- Theatrical release poster
- Directed by: Vihan Suryavanshi
- Written by: Vihan Suryavanshi Kartik Krishnan
- Screenplay by: Vihan Suryavanshi & Kartik Krishnan
- Produced by: Mannan Shaah
- Starring: Karan Parab Kunal Shukla Aayushi Bhave Sana Prabhu Mugdha Chaphekar Hemal Ingle Ajit Pawar
- Cinematography: Santosh Reddy
- Edited by: Gorakshnath Khande
- Music by: Mujeeb Majeed
- Production company: ACE Entertainment
- Distributed by: AA Films
- Release date: 16 September 2022;
- Running time: 169 minutes
- Country: India
- Language: Marathi
- Box office: est.₹3.72 crore

= Roop Nagar Ke Cheetey =

Roop Nagar Ke Cheetey is an Indian Marathi language drama film directed by Vihan Suryavanshi and produced by Mannan Shaah under the banner of ACE Entertainment. The film stars Karan Parab, Kunal Shukla, Aayushi Bhave, Sana Prabhu, Mugdha Chaphekar and Hemal Ingle. The film was released on 16 September 2022.

== Synopsis ==
It depicts the journey of two childhood friends and their contrasting lives in two different cities after an incident. It presents some neglected aspects of friendship that have never been explored before.

== Cast ==
- Karan Parab as Akhil
- Kunal Shukla as Girish
- Hemal Ingle as Devika
- Aayushi Bhave as Maya
- Mugdha Chaphekar as Kshipra
- Sana Prabhu as Rati
- Akshay Kelkar as Sarang
- Saorabh Rajnish Choughule as Jagan
- Onkar Bhojane as Professor
- Rajit Kapur as Jatin
- Tanvika Parlikar as Smita
- Ajit Pawar

== Production and marketing ==
A news report published by The Indian Express in December 2013 suggests that the film was announced back in 2013. The film's title is derived from a popular dialogue, 'Hum Roop Nagar Ke Cheetey Hain, Shikaar Par Hi Jeete Hain', of a 1990s Bollywood movie. It was announced as a Marathi-language film by its producer Mannan Shaah by sharing the film's motion poster on Instagram in January 2021. The shooting of the film was started in February 2021. The film was also shot in Pune, Maharashtra and Bangalore, Karnataka.
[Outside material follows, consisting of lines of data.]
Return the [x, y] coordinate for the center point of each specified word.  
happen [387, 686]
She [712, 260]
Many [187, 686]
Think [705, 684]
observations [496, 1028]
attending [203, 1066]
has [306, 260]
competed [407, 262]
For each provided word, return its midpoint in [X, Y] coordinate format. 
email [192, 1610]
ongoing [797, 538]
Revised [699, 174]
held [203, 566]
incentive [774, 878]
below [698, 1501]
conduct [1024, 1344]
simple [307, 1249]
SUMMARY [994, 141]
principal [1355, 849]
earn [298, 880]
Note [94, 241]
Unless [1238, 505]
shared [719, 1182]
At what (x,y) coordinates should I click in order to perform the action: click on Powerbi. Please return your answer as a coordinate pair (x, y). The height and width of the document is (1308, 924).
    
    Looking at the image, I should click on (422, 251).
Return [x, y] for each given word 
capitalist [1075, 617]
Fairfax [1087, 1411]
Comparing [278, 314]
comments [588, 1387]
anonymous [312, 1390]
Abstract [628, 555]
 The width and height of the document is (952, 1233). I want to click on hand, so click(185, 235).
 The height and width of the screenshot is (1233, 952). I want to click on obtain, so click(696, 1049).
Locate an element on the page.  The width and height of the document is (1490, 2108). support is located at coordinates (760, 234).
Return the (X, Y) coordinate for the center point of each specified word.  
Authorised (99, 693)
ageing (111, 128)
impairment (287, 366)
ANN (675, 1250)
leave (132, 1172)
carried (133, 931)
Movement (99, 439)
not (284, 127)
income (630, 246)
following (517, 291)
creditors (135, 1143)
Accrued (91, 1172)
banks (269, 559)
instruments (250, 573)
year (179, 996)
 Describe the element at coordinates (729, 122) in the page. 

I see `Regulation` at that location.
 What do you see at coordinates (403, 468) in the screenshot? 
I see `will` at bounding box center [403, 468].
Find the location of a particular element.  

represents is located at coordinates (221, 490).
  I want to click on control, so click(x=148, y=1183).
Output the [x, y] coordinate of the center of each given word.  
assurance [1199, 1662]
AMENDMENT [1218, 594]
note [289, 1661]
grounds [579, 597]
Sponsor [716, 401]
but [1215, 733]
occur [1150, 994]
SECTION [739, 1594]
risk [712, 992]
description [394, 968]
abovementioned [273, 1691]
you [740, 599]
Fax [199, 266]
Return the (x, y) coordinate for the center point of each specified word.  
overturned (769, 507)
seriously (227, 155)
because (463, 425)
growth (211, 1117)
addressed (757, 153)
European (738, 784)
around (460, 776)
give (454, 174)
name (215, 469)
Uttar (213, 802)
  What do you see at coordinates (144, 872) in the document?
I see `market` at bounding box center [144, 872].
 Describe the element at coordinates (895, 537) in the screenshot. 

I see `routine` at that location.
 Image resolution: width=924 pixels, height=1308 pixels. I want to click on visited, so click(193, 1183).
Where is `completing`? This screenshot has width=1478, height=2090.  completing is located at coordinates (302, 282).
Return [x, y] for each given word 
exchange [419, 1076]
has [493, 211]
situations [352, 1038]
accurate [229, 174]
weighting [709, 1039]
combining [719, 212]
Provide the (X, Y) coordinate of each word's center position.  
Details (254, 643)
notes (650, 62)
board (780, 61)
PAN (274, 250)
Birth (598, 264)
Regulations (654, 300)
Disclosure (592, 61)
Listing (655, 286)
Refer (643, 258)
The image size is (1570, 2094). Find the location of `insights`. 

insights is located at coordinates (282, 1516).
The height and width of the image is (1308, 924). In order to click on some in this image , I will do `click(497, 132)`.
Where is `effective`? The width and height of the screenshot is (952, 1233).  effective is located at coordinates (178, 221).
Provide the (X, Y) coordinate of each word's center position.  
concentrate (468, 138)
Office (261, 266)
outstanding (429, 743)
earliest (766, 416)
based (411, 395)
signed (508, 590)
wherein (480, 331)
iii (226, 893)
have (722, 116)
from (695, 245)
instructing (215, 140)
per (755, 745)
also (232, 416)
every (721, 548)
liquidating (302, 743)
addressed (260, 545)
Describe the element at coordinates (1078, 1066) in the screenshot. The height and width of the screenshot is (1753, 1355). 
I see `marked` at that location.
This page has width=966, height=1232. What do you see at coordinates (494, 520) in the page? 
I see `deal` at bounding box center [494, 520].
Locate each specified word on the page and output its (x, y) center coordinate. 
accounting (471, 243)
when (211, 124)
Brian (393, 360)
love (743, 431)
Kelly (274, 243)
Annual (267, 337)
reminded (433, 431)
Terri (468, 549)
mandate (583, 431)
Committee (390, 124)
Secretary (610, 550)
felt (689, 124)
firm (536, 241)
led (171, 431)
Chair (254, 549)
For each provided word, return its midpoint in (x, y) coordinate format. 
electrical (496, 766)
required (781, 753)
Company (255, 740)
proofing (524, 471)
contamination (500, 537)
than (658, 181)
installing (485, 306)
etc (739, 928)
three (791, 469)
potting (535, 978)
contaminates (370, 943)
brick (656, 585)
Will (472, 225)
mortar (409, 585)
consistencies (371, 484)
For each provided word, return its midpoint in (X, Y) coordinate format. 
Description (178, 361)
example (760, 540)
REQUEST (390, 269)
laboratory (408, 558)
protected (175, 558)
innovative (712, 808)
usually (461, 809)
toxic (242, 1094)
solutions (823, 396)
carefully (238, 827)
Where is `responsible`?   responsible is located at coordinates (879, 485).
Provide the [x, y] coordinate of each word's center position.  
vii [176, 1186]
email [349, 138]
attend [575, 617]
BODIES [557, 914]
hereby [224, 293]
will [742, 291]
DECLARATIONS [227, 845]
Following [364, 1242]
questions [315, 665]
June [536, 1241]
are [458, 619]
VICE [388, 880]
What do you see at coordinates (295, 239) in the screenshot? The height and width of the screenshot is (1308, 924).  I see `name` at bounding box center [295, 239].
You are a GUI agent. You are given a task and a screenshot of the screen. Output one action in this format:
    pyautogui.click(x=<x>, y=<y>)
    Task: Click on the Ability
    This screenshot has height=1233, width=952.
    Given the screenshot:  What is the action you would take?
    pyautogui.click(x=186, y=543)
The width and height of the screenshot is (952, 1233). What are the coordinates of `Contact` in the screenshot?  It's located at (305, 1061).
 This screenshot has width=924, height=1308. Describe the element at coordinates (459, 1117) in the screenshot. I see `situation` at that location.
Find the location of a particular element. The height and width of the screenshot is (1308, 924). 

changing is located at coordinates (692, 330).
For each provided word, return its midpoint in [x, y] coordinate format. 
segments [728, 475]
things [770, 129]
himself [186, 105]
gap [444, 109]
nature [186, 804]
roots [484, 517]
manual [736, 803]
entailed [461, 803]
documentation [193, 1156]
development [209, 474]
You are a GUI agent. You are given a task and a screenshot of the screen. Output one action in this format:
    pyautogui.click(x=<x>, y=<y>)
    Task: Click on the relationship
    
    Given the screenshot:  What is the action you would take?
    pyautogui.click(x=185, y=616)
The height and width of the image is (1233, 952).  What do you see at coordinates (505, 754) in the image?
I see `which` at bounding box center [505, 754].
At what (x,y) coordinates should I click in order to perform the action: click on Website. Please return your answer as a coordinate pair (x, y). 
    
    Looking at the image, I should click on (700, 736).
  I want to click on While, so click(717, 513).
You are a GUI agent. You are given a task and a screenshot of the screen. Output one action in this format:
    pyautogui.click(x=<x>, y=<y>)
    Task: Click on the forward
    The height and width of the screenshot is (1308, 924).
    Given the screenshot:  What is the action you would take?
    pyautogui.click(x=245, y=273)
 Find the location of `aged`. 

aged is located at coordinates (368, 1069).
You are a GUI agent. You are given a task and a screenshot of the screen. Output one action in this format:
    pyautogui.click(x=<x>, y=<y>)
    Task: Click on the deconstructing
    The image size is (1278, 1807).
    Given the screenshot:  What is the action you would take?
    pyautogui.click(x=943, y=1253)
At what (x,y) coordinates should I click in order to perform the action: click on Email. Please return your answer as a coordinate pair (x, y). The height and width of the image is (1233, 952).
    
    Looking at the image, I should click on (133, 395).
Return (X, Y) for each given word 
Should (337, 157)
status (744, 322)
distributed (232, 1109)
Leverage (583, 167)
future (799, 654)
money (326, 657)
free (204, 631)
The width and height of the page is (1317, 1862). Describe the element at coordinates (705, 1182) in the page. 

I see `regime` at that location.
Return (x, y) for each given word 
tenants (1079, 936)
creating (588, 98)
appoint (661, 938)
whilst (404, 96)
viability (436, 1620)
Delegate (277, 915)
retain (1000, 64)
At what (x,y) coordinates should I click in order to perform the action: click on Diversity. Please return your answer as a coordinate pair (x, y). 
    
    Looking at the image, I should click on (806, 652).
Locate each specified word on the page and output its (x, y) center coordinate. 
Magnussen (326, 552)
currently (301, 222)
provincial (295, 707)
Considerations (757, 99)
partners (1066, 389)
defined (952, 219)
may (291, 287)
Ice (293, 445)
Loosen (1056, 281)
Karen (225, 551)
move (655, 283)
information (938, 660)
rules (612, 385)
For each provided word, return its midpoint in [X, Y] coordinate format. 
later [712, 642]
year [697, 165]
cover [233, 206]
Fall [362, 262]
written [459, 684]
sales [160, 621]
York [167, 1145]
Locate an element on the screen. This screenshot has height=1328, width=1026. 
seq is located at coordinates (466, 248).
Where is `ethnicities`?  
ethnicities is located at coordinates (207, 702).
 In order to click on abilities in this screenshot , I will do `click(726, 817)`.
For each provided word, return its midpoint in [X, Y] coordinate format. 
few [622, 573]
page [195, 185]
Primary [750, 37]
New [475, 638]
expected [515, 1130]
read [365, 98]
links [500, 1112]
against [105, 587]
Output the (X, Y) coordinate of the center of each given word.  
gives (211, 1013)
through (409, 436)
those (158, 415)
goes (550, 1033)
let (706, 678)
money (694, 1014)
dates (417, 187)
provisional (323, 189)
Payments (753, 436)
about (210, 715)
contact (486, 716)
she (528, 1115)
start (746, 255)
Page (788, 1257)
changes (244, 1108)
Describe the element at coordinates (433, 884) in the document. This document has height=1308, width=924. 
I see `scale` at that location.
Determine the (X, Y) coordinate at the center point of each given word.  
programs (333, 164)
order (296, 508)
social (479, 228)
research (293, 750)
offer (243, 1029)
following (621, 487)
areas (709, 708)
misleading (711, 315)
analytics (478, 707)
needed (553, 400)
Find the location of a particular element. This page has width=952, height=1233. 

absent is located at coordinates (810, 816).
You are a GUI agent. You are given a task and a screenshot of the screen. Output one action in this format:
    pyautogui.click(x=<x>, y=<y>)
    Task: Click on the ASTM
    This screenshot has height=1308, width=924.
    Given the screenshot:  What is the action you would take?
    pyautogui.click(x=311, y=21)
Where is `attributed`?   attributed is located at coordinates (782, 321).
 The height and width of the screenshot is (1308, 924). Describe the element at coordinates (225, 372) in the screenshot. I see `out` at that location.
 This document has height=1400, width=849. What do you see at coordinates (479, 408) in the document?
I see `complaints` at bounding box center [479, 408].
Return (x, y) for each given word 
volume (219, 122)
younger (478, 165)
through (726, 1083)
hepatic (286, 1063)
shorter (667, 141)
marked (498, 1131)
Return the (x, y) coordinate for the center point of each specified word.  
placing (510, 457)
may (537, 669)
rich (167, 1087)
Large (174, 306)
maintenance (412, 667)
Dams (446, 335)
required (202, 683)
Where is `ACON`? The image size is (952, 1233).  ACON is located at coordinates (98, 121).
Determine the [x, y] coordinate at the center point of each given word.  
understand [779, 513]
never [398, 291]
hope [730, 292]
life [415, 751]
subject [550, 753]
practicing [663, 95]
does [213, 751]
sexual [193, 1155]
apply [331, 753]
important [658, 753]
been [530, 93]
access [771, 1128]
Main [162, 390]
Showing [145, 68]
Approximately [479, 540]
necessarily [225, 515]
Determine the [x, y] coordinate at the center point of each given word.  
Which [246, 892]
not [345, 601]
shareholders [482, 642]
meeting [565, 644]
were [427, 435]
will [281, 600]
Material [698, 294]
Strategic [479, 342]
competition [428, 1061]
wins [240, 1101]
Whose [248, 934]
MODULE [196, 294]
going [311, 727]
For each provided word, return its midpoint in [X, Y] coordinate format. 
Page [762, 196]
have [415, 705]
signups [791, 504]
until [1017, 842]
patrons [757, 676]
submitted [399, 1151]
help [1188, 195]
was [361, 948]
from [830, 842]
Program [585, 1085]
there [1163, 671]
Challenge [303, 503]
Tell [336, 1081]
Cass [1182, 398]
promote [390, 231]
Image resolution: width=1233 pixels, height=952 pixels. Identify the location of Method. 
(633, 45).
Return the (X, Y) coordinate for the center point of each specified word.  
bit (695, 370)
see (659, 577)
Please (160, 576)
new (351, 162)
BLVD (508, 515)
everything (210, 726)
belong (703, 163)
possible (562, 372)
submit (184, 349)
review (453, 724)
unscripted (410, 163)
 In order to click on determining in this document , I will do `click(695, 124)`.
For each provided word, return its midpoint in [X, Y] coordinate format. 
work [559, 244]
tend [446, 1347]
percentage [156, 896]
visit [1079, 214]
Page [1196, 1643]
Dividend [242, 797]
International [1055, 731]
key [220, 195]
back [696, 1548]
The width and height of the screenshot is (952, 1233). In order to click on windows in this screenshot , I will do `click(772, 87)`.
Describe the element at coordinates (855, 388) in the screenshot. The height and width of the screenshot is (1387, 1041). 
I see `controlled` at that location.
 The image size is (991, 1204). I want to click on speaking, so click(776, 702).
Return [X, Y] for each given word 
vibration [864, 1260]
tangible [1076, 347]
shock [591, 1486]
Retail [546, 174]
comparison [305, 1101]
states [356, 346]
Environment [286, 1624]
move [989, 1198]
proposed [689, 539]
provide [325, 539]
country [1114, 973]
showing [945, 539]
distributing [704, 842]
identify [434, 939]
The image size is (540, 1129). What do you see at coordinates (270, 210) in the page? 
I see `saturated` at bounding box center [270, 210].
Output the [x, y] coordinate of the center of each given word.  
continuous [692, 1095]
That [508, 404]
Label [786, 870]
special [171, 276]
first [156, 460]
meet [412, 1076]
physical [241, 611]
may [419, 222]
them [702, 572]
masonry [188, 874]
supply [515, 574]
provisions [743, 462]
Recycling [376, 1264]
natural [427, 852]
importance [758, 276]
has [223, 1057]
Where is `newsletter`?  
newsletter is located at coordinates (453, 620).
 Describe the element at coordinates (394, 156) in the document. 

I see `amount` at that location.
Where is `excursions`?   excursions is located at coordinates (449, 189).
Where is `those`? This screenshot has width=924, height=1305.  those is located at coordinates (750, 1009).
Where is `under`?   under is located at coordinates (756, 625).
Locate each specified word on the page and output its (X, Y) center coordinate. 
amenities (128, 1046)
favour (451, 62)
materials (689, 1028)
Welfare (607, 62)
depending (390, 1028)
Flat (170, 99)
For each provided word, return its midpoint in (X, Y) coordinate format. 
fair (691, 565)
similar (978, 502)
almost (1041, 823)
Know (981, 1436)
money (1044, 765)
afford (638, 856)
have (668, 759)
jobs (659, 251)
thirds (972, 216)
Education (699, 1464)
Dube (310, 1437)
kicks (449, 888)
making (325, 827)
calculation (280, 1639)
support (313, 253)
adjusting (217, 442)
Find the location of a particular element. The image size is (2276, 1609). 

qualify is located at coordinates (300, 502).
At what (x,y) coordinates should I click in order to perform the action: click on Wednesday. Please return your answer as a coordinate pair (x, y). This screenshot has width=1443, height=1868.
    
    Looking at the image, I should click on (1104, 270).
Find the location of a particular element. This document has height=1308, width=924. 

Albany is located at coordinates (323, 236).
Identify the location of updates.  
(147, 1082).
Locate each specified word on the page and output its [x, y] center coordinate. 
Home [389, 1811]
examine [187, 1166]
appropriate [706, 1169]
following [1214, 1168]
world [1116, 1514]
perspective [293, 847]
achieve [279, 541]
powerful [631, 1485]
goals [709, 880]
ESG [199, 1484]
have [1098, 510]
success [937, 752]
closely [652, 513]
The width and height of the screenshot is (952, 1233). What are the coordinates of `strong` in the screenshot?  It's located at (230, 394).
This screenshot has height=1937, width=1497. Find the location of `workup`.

The first teaser of the film was released on YouTube in July 2022. The film's trailer was released on 2 September 2022, in YouTube. It is released on 16 September 2022.

== Soundtrack ==

The film score is composed by Mujeeb Majeed while the songs featured in the film are composed by Mannan Shaah and Shaan Rahman, lyrics by Jai Atre and songs sung by Adarsh Shinde, Saurabh Salunke, Gowry Lekshmi, Narayani Gopan, Shaan Rahman and Sunidhi Chauhan.

Track listing
| No. | Title | Lyrics | Singer(s) | Length |
|---|---|---|---|---|
| 1. | "Houn Jau De" | Jai Atre | Adarsh Shinde, Saurabh Salunke | 5:04 |
| 2. | "Mudda Asa" | Jai Atre | Gowry Lekshmi, Narayani Gopan | 4:20 |
| 3. | "Takladu" | Jai Atre | Narayani Gopan | 4:01 |
| 4. | "Thambli Kashi Kahani" | Jai Atre | Sunidhi Chauhan | 3:51 |
| 5. | "Houn Zaau De (reprise version)" | Jai Atre | Adarsh Shinde | 5:08 |
| Total length: |  |  |  | 22:40 |

== Reception ==
===Critical reception===
Sanjay Ghavare of Marathi newspaper Lokmat praises the performance of actors, cinematography and eye-catching locations of the film. The film's writing and direction were also praised. Anub George of The Times of India gave it 3.5 out of 5 stars, calling the film ‘surprises you with its nuanced approach toward storytelling.’ The film was rated 2.5 out of 5 by Jaydeep Pathakji, a film critic who writes for newspaper Maharashtra Times.